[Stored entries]
• • • • •
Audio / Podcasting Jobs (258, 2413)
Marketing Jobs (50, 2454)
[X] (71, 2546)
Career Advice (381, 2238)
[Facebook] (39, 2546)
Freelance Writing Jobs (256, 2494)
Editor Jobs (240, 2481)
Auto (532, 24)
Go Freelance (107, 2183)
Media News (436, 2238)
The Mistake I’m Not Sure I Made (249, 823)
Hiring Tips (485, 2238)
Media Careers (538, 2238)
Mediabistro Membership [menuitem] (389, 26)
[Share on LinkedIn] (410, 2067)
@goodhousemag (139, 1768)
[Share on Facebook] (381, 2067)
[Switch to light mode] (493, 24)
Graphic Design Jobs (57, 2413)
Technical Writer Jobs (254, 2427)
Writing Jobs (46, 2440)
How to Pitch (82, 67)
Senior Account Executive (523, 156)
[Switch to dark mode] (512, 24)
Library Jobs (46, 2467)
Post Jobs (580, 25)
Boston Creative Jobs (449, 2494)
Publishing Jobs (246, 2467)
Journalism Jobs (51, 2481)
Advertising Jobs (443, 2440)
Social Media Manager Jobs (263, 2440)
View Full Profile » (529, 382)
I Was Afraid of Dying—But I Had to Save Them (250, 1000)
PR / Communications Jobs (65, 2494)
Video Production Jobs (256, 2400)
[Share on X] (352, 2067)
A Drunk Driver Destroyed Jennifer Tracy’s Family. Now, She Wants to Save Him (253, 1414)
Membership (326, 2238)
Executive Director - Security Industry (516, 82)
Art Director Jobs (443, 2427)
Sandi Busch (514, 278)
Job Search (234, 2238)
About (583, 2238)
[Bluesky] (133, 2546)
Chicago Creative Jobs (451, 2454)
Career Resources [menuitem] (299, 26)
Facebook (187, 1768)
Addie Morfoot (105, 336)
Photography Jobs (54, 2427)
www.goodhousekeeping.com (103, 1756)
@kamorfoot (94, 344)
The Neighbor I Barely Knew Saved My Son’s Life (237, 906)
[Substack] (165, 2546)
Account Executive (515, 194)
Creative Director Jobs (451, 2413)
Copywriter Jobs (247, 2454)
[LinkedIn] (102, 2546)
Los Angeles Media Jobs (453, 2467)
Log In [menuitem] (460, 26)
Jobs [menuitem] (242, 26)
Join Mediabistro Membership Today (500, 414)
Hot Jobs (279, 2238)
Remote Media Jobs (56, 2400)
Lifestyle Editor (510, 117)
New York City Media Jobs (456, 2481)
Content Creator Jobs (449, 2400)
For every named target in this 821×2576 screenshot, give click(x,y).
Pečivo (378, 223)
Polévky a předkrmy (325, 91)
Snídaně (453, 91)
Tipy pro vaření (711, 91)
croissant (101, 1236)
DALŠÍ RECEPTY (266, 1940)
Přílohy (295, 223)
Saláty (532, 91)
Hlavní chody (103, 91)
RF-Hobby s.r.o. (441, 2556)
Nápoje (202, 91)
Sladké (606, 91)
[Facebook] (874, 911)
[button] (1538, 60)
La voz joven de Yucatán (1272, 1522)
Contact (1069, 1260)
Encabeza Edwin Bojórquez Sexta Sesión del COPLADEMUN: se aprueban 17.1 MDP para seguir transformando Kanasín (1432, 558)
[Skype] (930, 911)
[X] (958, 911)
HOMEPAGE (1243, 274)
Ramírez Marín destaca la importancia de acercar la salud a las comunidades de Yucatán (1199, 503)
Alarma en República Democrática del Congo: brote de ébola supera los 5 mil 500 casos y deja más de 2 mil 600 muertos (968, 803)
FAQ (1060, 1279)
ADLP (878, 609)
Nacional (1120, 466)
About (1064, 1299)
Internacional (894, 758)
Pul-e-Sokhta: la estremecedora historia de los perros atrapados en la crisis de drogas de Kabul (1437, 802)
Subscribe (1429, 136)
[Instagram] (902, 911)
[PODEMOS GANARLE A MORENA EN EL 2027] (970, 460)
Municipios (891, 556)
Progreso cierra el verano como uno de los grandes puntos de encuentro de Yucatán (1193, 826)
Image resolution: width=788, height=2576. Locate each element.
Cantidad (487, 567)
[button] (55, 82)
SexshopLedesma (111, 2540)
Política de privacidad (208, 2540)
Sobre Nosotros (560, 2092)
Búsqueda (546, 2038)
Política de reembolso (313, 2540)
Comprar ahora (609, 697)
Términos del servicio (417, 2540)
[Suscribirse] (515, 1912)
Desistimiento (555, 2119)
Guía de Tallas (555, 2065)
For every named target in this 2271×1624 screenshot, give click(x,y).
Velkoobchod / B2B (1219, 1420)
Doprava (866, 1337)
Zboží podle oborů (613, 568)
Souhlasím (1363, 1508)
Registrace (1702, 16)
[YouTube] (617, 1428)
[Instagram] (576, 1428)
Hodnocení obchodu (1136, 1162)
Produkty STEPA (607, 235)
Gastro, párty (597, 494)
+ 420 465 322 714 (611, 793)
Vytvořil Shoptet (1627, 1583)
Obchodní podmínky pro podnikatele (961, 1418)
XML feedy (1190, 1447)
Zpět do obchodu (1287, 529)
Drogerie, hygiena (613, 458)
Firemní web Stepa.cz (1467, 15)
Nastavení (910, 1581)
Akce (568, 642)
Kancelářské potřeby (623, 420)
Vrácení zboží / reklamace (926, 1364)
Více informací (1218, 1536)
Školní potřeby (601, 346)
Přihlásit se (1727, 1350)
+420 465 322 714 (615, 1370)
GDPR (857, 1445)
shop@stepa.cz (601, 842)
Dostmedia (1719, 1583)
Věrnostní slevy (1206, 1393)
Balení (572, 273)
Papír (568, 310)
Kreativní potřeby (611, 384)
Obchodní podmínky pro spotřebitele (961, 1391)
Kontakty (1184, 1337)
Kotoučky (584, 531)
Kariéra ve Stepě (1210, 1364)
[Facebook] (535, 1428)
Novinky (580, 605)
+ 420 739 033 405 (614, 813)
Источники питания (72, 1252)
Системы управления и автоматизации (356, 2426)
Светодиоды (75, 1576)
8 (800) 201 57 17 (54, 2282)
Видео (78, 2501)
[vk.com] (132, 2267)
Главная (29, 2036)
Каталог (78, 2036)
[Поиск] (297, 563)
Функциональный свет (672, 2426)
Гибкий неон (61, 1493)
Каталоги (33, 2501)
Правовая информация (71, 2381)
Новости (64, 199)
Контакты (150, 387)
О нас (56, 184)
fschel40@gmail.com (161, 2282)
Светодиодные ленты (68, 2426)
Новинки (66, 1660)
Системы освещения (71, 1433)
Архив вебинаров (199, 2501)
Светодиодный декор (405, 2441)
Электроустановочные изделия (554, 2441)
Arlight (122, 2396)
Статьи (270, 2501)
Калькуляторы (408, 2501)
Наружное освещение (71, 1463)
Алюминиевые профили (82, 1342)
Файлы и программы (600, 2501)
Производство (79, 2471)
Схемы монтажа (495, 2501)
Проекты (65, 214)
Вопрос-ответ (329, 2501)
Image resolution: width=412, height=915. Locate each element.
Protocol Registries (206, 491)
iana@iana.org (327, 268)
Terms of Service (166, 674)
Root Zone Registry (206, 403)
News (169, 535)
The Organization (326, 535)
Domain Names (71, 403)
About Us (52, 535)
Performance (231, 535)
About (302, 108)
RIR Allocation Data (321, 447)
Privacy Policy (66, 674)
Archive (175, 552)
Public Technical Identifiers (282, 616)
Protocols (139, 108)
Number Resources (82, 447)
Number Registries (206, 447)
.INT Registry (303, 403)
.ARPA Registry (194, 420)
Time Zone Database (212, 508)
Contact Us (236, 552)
• • • • •
— DIRECTIONS —
None of the records may be omitted; each is to be printed exactly.

— RESPONSE —
Audio / Podcasting Jobs (258, 2413)
Marketing Jobs (50, 2454)
[X] (71, 2546)
Career Advice (381, 2238)
[Facebook] (39, 2546)
Freelance Writing Jobs (256, 2494)
Editor Jobs (240, 2481)
Auto (532, 24)
Go Freelance (107, 2183)
Media News (436, 2238)
The Mistake I’m Not Sure I Made (249, 823)
Hiring Tips (485, 2238)
Media Careers (538, 2238)
Mediabistro Membership [menuitem] (389, 26)
[Share on LinkedIn] (410, 2067)
@goodhousemag (139, 1768)
[Share on Facebook] (381, 2067)
[Switch to light mode] (493, 24)
Graphic Design Jobs (57, 2413)
Technical Writer Jobs (254, 2427)
Writing Jobs (46, 2440)
How to Pitch (82, 67)
Senior Account Executive (523, 156)
[Switch to dark mode] (512, 24)
Library Jobs (46, 2467)
Post Jobs (580, 25)
Boston Creative Jobs (449, 2494)
Publishing Jobs (246, 2467)
Journalism Jobs (51, 2481)
Advertising Jobs (443, 2440)
Social Media Manager Jobs (263, 2440)
View Full Profile » (529, 382)
I Was Afraid of Dying—But I Had to Save Them (250, 1000)
PR / Communications Jobs (65, 2494)
Video Production Jobs (256, 2400)
[Share on X] (352, 2067)
A Drunk Driver Destroyed Jennifer Tracy’s Family. Now, She Wants to Save Him (253, 1414)
Membership (326, 2238)
Executive Director - Security Industry (516, 82)
Art Director Jobs (443, 2427)
Sandi Busch (514, 278)
Job Search (234, 2238)
About (583, 2238)
[Bluesky] (133, 2546)
Chicago Creative Jobs (451, 2454)
Career Resources [menuitem] (299, 26)
Facebook (187, 1768)
Addie Morfoot (105, 336)
Photography Jobs (54, 2427)
www.goodhousekeeping.com (103, 1756)
@kamorfoot (94, 344)
The Neighbor I Barely Knew Saved My Son’s Life (237, 906)
[Substack] (165, 2546)
Account Executive (515, 194)
Creative Director Jobs (451, 2413)
Copywriter Jobs (247, 2454)
[LinkedIn] (102, 2546)
Los Angeles Media Jobs (453, 2467)
Log In [menuitem] (460, 26)
Jobs [menuitem] (242, 26)
Join Mediabistro Membership Today (500, 414)
Hot Jobs (279, 2238)
Remote Media Jobs (56, 2400)
Lifestyle Editor (510, 117)
New York City Media Jobs (456, 2481)
Content Creator Jobs (449, 2400)
For every named target in this 821×2576 screenshot, give click(x,y).
Pečivo (378, 223)
Polévky a předkrmy (325, 91)
Snídaně (453, 91)
Tipy pro vaření (711, 91)
croissant (101, 1236)
DALŠÍ RECEPTY (266, 1940)
Přílohy (295, 223)
Saláty (532, 91)
Hlavní chody (103, 91)
RF-Hobby s.r.o. (441, 2556)
Nápoje (202, 91)
Sladké (606, 91)
[Facebook] (874, 911)
[button] (1538, 60)
La voz joven de Yucatán (1272, 1522)
Contact (1069, 1260)
Encabeza Edwin Bojórquez Sexta Sesión del COPLADEMUN: se aprueban 17.1 MDP para seguir transformando Kanasín (1432, 558)
[Skype] (930, 911)
[X] (958, 911)
HOMEPAGE (1243, 274)
Ramírez Marín destaca la importancia de acercar la salud a las comunidades de Yucatán (1199, 503)
Alarma en República Democrática del Congo: brote de ébola supera los 5 mil 500 casos y deja más de 2 mil 600 muertos (968, 803)
FAQ (1060, 1279)
ADLP (878, 609)
Nacional (1120, 466)
About (1064, 1299)
Internacional (894, 758)
Pul-e-Sokhta: la estremecedora historia de los perros atrapados en la crisis de drogas de Kabul (1437, 802)
Subscribe (1429, 136)
[Instagram] (902, 911)
[PODEMOS GANARLE A MORENA EN EL 2027] (970, 460)
Municipios (891, 556)
Progreso cierra el verano como uno de los grandes puntos de encuentro de Yucatán (1193, 826)
Image resolution: width=788, height=2576. Locate each element.
Cantidad (487, 567)
[button] (55, 82)
SexshopLedesma (111, 2540)
Política de privacidad (208, 2540)
Sobre Nosotros (560, 2092)
Búsqueda (546, 2038)
Política de reembolso (313, 2540)
Comprar ahora (609, 697)
Términos del servicio (417, 2540)
[Suscribirse] (515, 1912)
Desistimiento (555, 2119)
Guía de Tallas (555, 2065)
For every named target in this 2271×1624 screenshot, give click(x,y).
Velkoobchod / B2B (1219, 1420)
Doprava (866, 1337)
Zboží podle oborů (613, 568)
Souhlasím (1363, 1508)
Registrace (1702, 16)
[YouTube] (617, 1428)
[Instagram] (576, 1428)
Hodnocení obchodu (1136, 1162)
Produkty STEPA (607, 235)
Gastro, párty (597, 494)
+ 420 465 322 714 (611, 793)
Vytvořil Shoptet (1627, 1583)
Obchodní podmínky pro podnikatele (961, 1418)
XML feedy (1190, 1447)
Zpět do obchodu (1287, 529)
Drogerie, hygiena (613, 458)
Firemní web Stepa.cz (1467, 15)
Nastavení (910, 1581)
Akce (568, 642)
Kancelářské potřeby (623, 420)
Vrácení zboží / reklamace (926, 1364)
Více informací (1218, 1536)
Školní potřeby (601, 346)
Přihlásit se (1727, 1350)
+420 465 322 714 (615, 1370)
GDPR (857, 1445)
shop@stepa.cz (601, 842)
Dostmedia (1719, 1583)
Věrnostní slevy (1206, 1393)
Balení (572, 273)
Papír (568, 310)
Kreativní potřeby (611, 384)
Obchodní podmínky pro spotřebitele (961, 1391)
Kontakty (1184, 1337)
Kotoučky (584, 531)
Kariéra ve Stepě (1210, 1364)
[Facebook] (535, 1428)
Novinky (580, 605)
+ 420 739 033 405 (614, 813)
Источники питания (72, 1252)
Системы управления и автоматизации (356, 2426)
Светодиоды (75, 1576)
8 (800) 201 57 17 (54, 2282)
Видео (78, 2501)
[vk.com] (132, 2267)
Главная (29, 2036)
Каталог (78, 2036)
[Поиск] (297, 563)
Функциональный свет (672, 2426)
Гибкий неон (61, 1493)
Каталоги (33, 2501)
Правовая информация (71, 2381)
Новости (64, 199)
Контакты (150, 387)
О нас (56, 184)
fschel40@gmail.com (161, 2282)
Светодиодные ленты (68, 2426)
Новинки (66, 1660)
Системы освещения (71, 1433)
Архив вебинаров (199, 2501)
Светодиодный декор (405, 2441)
Электроустановочные изделия (554, 2441)
Arlight (122, 2396)
Статьи (270, 2501)
Калькуляторы (408, 2501)
Наружное освещение (71, 1463)
Алюминиевые профили (82, 1342)
Файлы и программы (600, 2501)
Производство (79, 2471)
Схемы монтажа (495, 2501)
Проекты (65, 214)
Вопрос-ответ (329, 2501)
Image resolution: width=412, height=915. Locate each element.
Protocol Registries (206, 491)
iana@iana.org (327, 268)
Terms of Service (166, 674)
Root Zone Registry (206, 403)
News (169, 535)
The Organization (326, 535)
Domain Names (71, 403)
About Us (52, 535)
Performance (231, 535)
About (302, 108)
RIR Allocation Data (321, 447)
Privacy Policy (66, 674)
Archive (175, 552)
Public Technical Identifiers (282, 616)
Protocols (139, 108)
Number Resources (82, 447)
Number Registries (206, 447)
.INT Registry (303, 403)
.ARPA Registry (194, 420)
Time Zone Database (212, 508)
Contact Us (236, 552)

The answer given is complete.